The Problems With Email
21 October 2008
Text based headers
According to RFC 5322 header data must be formatted using the ASCII character set. The ASCII character set allows only English language characters, basic punctuation, numbers, and data formatting characters. This is certainly limiting, but these headers are only intended to make a document ready for transport and nothing more.
This is a dire problem for internationalization as only English language characters are allowed. This means that even many other Western European language characters are not allowed and certainly not characters from languages using completely different characters.
Text based formatting also significantly limits meta-data description and usability.
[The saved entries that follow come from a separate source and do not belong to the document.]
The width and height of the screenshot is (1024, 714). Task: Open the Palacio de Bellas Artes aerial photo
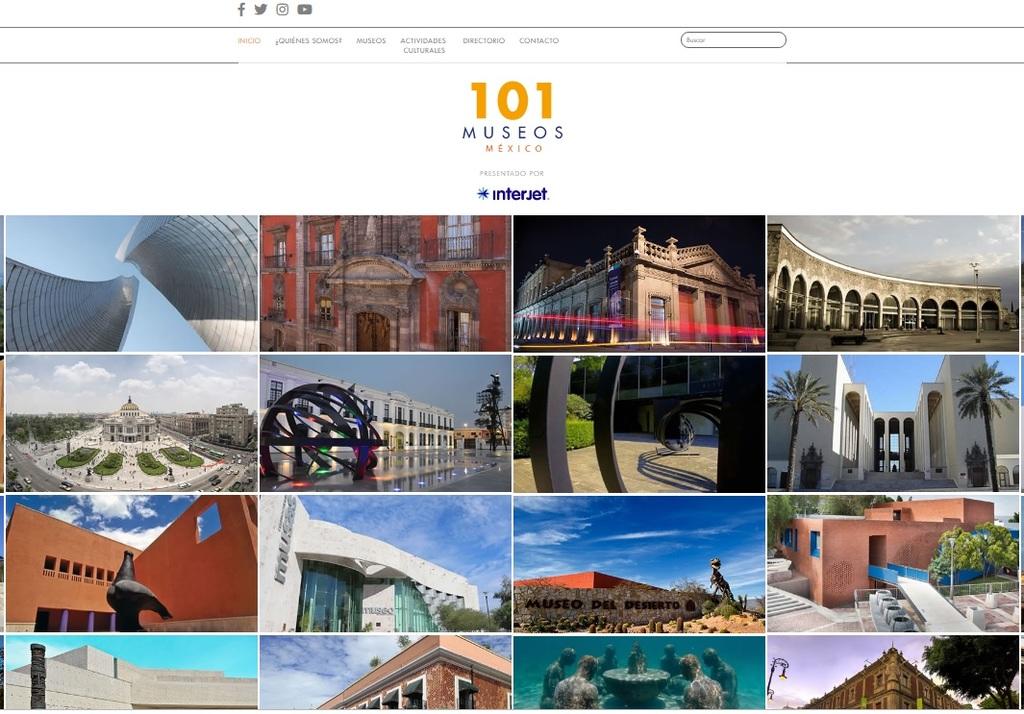pos(131,423)
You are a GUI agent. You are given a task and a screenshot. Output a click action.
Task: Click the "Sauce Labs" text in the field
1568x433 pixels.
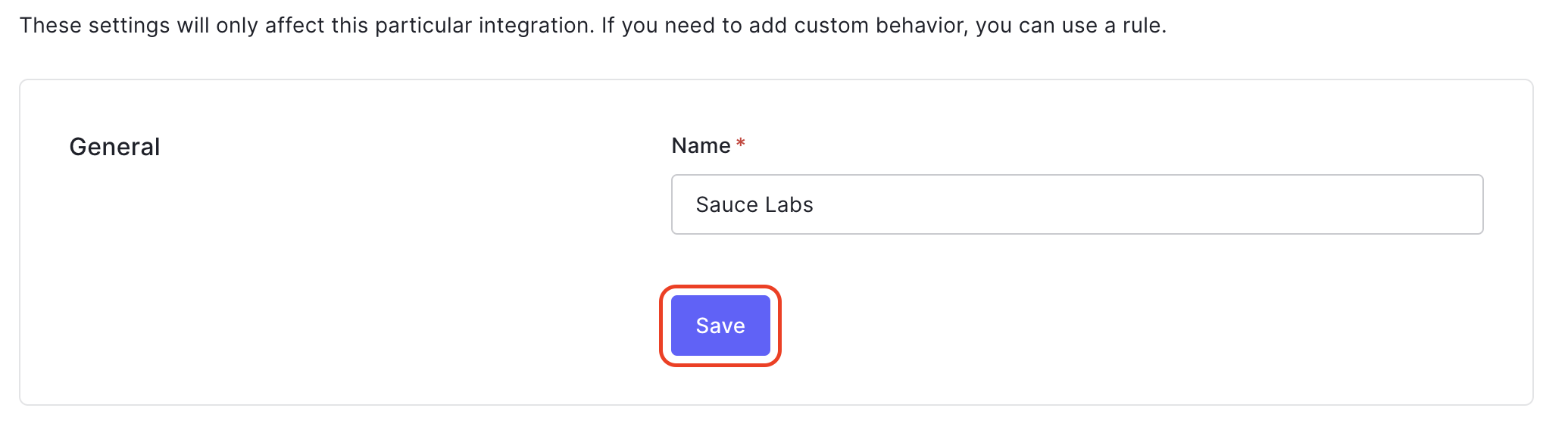tap(754, 204)
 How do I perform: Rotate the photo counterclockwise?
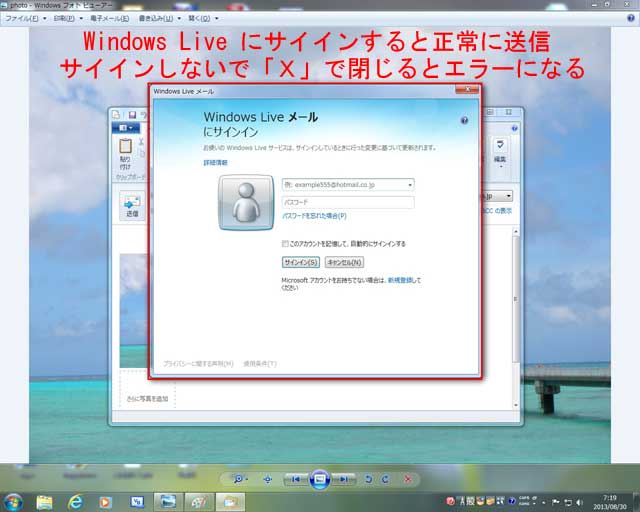369,479
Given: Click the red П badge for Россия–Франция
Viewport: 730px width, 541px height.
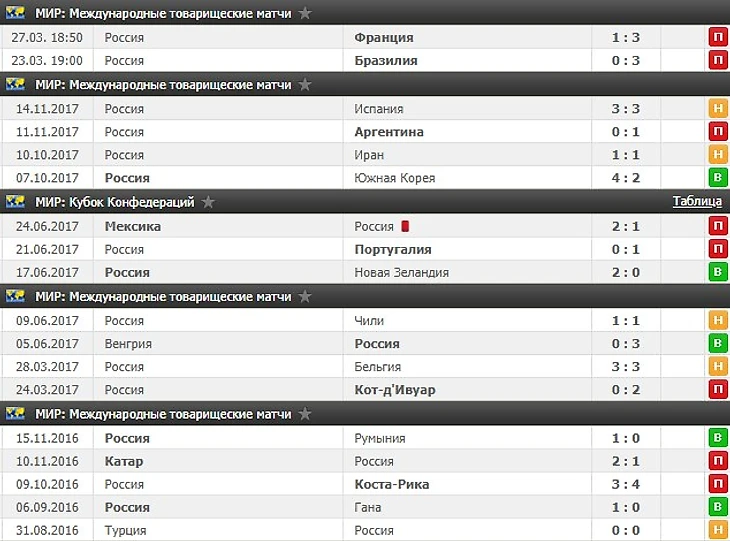Looking at the screenshot, I should coord(718,37).
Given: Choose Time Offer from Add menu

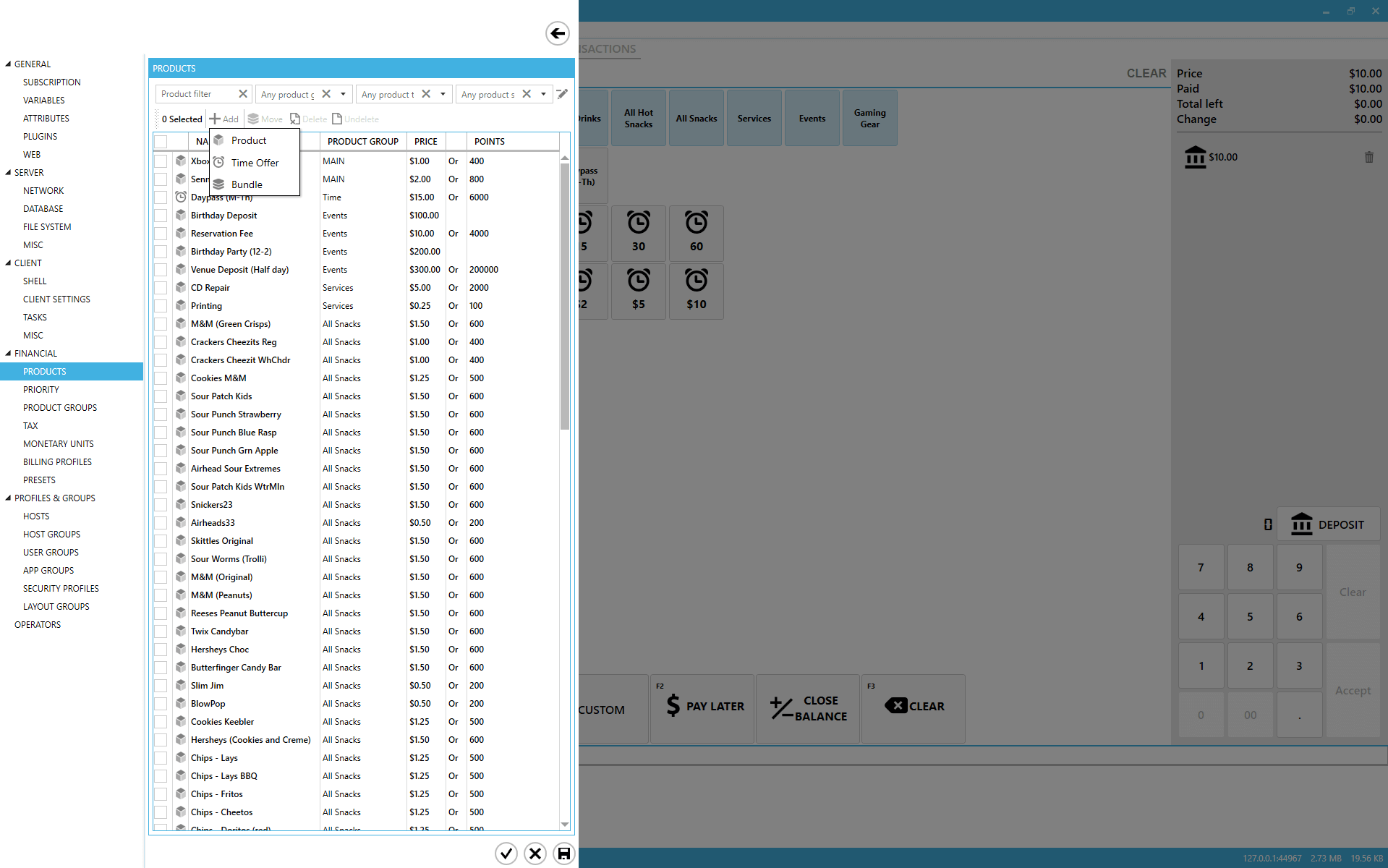Looking at the screenshot, I should click(x=255, y=163).
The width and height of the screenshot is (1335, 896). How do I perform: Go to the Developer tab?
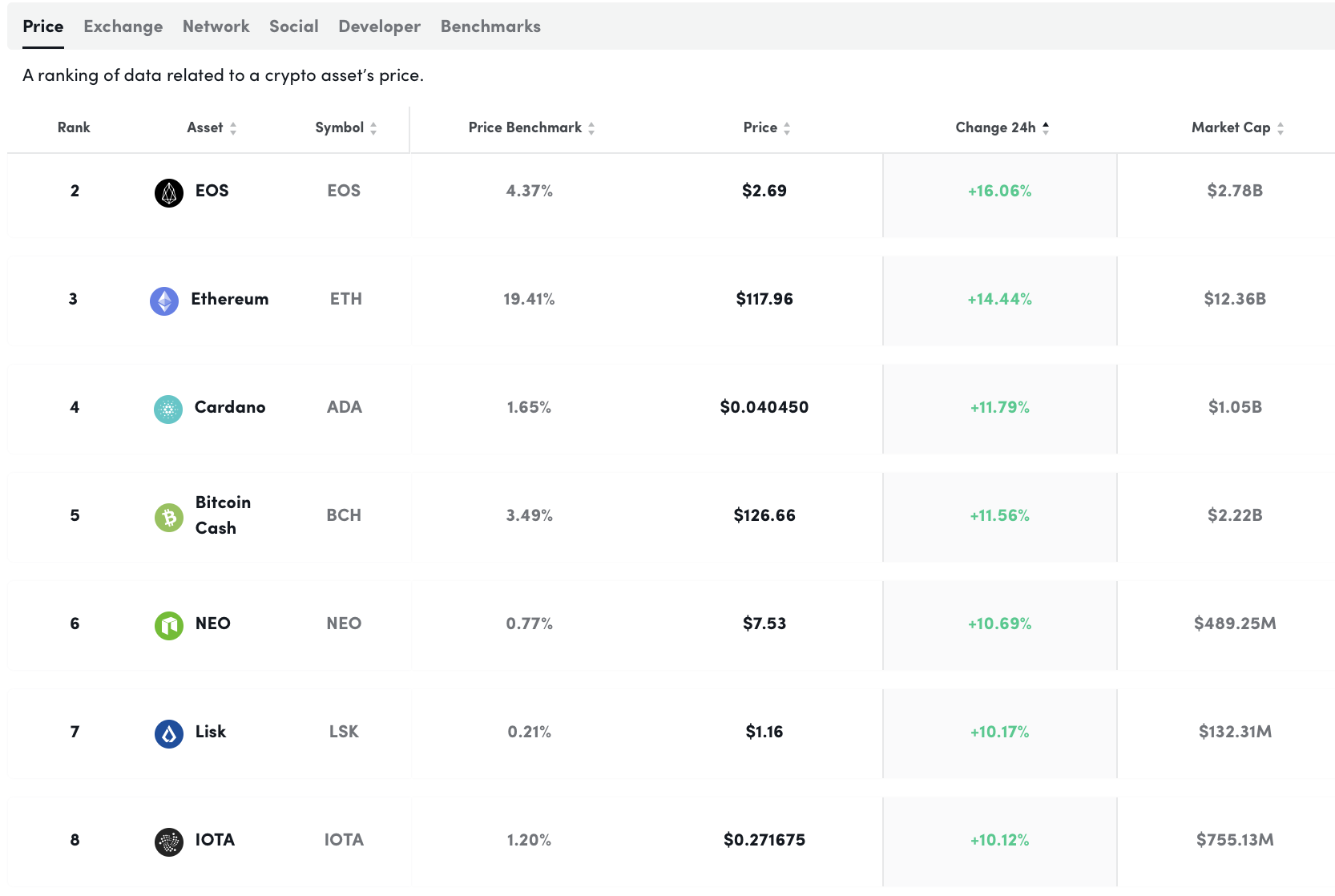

Data, in all its various forms, in the modern age must be available for a variety of uses if a system is to be considered well designed or usable. In order for data to be so available it must be well described and strictly formatted in a method open to transformation or extensible processing. In modern email applications the data is processed in a well designed manner, but only after such applications have extracted that data and applied their own unique meta-data for processing. This is compensation and not a solution to a technology limitation as such processing or usage upon the data cannot be shared between various applications.
Security
For most software created in the early '80s, or earlier, security was a distant after thought. Email is certainly no exception, although there has been some improvement. RFC 5322, format, and RFC 5321, SMTP, were not created with any security in mind, which opened to the door to numerous problems. Assistive technologies have emerged to combat this inherent weakness, such as: MIME, PGP, and S/MIME. The problem is that these are assistive technologies and not requirements, and PGP and S/MIME each requires a certificate authority that does not exist for the open internet. The bottom line is that email is inherently insecure. Messages sent out over the open internet are rarely encrypted and email addresses can be easily spoofed.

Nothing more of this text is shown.